With a giant battery factory in northeast Georgia hanging in the balance of a trade dispute, South Korean company LG Energy Solution is now telling some Georgia officials that it could build its own factory in the state if rival SK Innovation can’t proceed.

The Atlanta Journal-Constitution reports LG Energy Solution CEO Jong Hyun Kim wrote a Wednesday letter to Democratic U.S. Sen Raphael Warnock on Wednesday saying LG “is prepared to do whatever we can to help the people and workers of Georgia.”

Kim also wrote that if some other entity acquires the SK plant, LG could help run the $2.6 billion electric vehicle battery plant in Commerce, where SK plans to hire 2,600 workers.

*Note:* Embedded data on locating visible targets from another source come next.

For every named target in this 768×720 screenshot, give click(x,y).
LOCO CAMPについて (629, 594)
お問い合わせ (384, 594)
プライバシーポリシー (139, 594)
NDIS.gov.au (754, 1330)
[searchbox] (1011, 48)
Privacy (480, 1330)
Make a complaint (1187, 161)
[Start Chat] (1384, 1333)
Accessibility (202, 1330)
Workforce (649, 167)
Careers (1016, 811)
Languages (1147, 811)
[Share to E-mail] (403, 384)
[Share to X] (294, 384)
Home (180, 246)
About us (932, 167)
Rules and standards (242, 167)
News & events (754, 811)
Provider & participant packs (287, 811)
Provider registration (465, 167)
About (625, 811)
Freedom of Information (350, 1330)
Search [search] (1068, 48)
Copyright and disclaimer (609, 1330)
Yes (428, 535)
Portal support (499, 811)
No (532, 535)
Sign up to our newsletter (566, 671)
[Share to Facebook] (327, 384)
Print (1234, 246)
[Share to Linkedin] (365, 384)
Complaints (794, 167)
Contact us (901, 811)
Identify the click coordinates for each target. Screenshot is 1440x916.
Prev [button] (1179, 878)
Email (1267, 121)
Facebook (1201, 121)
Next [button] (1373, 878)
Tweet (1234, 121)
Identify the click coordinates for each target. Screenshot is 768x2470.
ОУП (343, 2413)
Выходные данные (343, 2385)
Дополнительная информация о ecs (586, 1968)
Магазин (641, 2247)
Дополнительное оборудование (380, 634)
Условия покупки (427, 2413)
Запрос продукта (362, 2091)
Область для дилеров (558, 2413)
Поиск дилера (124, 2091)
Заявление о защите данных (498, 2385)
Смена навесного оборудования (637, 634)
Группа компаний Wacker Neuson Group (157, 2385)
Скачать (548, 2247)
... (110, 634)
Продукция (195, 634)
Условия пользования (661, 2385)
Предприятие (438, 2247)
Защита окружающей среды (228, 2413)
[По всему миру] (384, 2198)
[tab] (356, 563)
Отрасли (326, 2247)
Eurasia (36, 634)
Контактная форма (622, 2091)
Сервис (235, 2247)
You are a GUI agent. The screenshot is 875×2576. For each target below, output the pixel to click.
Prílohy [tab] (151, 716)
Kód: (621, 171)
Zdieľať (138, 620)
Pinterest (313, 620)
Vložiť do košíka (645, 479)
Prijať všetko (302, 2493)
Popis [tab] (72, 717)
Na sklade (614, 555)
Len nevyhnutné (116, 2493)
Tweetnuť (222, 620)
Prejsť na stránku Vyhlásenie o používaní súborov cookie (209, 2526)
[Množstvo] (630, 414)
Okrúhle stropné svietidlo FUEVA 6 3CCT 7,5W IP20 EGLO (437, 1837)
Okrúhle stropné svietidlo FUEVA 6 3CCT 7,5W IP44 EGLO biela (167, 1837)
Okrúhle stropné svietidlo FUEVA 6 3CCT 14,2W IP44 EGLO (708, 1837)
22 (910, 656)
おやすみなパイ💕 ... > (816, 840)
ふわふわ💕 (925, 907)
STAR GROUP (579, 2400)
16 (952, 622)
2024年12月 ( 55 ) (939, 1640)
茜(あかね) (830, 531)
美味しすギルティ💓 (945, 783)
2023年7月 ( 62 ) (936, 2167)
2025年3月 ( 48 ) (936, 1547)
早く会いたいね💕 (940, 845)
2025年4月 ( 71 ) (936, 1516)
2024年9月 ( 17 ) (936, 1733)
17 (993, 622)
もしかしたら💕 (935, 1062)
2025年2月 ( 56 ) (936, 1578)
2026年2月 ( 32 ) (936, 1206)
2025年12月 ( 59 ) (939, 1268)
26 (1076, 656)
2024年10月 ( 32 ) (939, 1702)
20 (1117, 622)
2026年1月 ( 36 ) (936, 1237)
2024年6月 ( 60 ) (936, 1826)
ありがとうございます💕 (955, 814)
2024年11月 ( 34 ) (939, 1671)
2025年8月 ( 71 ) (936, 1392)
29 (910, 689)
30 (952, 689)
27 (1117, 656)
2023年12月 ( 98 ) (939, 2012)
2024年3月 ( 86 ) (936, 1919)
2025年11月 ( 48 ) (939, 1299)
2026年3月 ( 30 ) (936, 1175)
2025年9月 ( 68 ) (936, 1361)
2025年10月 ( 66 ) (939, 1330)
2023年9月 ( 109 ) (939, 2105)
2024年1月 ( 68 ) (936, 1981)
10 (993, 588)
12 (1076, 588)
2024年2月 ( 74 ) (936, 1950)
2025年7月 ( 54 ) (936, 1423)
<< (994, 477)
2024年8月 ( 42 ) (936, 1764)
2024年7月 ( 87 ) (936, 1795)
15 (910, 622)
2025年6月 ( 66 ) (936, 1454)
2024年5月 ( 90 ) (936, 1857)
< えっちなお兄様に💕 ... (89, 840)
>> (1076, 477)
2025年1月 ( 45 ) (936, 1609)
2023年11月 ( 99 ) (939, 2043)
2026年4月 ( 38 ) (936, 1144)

On Thursday, LG announced plans to build at least two new plants and spend more than $4.5 billion to make electric vehicle batteries in the United States, in addition to the plant it’s building in Lordstown, one it already operates in Holland, Michigan, and one it could build in Spring Hill, Tennessee. All those plants are in partnership with General Motors.

LG’s overture comes as Republican Gov. Brian Kemp on Friday renewed his call for President Joe Biden to override a federal trade decision that threatens SK’s ability to move ahead.

What the U.S. International Trade Commission ruling essentially does, according to a local expert, is eliminate SK Innovation, a South Korean company, as competition of electric vehicle battery and chemicals maker LG Chem, which has a 50 percent stake in the $2.3 billion Ultium Cells LLC facility in Lordstown.